Participants will attend hospital in the morning having been advised to consume a light breakfast (no meat or fish). A clinical (including cardiovascular) and drug history will be recorded using a standardised questionnaire. Information on ethnicity will be gathered using a modified version of the 2011 UK Census Questionnaire. Height will be measured to the nearest 0.1 cm with a rigid stadiometer. Body weight will be measured in light indoor clothing to the nearest 0.1 kg. Waist circumference will be recorded to the nearest 0.1 cm at the mid-point between the lower costal margin and the level of the anterior superior iliac crest. Hip circumference will be measured at the widest point of the hips and the maximal protrusion of the gluteal muscles. Brachial blood pressure will be measured three times in the sitting position as recommended [56]. Blood will be taken for serum creatinine, cystatin C and a urine sample will be collected for ACR. Further aliquots of serum, plasma and urine will be stored for potential analysis of future markers of GFR. An iohexol reference GFR measurement will be undertaken in addition to estimation of GFR using four GFR estimating equations (MDRD, CKD-EPIcreatinine, CKD-EPIcystatin, and CKD-EPIcystatin-creatinine) (Table 1).

Participants will be followed for three years. All the above measurements and the clinical questionnaire will be repeated at 36 months.
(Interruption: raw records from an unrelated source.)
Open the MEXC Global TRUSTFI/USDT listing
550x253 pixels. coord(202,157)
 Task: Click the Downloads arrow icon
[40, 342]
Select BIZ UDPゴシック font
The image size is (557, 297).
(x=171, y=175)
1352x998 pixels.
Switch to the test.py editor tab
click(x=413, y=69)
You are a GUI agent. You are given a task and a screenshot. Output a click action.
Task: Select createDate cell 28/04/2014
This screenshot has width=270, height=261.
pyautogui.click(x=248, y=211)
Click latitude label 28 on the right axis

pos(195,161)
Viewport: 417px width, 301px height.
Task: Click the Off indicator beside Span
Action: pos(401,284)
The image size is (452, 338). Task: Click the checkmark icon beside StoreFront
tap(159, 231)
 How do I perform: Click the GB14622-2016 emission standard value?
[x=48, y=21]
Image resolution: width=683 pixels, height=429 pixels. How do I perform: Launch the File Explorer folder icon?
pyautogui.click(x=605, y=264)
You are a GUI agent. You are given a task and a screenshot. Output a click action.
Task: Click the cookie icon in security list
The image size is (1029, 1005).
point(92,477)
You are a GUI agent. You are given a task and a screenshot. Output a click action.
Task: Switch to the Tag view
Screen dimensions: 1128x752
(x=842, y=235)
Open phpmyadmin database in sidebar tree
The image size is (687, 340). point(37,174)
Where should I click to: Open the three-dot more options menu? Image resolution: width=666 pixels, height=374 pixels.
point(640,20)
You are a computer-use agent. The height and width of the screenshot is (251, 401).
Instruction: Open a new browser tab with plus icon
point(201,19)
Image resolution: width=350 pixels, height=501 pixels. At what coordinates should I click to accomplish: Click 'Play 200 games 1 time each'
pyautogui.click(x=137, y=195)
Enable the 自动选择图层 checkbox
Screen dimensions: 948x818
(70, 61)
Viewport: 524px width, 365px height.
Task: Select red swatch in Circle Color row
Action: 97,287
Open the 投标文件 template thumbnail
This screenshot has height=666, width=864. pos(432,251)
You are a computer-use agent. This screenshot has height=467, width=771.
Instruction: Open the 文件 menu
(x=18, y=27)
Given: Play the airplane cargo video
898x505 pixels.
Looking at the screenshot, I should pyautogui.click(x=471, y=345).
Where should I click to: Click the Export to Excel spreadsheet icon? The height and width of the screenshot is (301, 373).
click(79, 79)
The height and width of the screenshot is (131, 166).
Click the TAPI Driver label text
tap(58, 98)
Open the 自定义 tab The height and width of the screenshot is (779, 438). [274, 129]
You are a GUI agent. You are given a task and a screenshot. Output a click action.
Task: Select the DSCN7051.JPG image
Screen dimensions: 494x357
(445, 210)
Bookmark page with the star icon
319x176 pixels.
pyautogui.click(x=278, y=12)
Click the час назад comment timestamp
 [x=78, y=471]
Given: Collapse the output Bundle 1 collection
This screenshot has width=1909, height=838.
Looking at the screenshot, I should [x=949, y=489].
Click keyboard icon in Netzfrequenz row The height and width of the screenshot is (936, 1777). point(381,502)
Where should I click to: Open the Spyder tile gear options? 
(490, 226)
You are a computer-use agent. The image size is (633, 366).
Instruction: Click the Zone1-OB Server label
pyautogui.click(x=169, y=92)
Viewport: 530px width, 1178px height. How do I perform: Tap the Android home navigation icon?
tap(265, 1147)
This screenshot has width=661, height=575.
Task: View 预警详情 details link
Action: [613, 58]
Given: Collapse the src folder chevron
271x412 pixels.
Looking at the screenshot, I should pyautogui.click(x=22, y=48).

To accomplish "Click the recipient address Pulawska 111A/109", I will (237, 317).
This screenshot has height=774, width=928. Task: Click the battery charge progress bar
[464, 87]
At each 6 month interval, all participants will have blood taken for serum creatinine, cystatin C and a urine sample will be collected for ACR. GFR will be estimated as above.

Participants will be excluded if they are pregnant, have a history of untoward reactions to iodinated contrast media, have life expectancy which makes study completion unlikely [57], are unable to consent due to cognitive impairment, are whole- or part-limb amputees, have a recent (last 6 months) episode of acute kidney injury (as defined by the Acute kidney Injury Network criteria [58]) or have sickle cell disease.

GFR will be measured using an iohexol clearance method. A 5 mL bolus of Omnipaque 240 (518 g/L iohexol corresponding to 240 g/L of iodine, GE Healthcare http://www.gelifesciences.com) followed by 10 mL of normal saline will be injected into the antecubital vein. Blood samples will be collected at 5, 120, 180 and 240 minutes after injection. Samples will be stored at -80°C prior to analysis. Iohexol will be determined using isotope dilution mass spectrometry (ID-MS) [59] and GFR calculated [60]. Serum and urinary creatinine will be measured using ID-MS and enzymatic assays respectively, both traceable to a reference methodology. Serum cystatin C will be measured using a nephelometric immunoassay with calibration traceable to the international certified reference material ERM-DA471/IFCC [61]. Urinary albumin will be measured using a nephelometric immunoassay.

Blood samples will be collected using standard venepuncture and phlebotomy procedures and samples will be transported to the local laboratory, where plasma/serum will be separated within 4 h of venepuncture. Aliquots of serum/plasma and urine will then be stored at -80°C pending transportation to the central laboratories and analysis. Clinicians and others involved in patient care will be blinded to the specific study measurements (reference [iohexol] GFR, estimated GFR and ACR) for the duration of the study.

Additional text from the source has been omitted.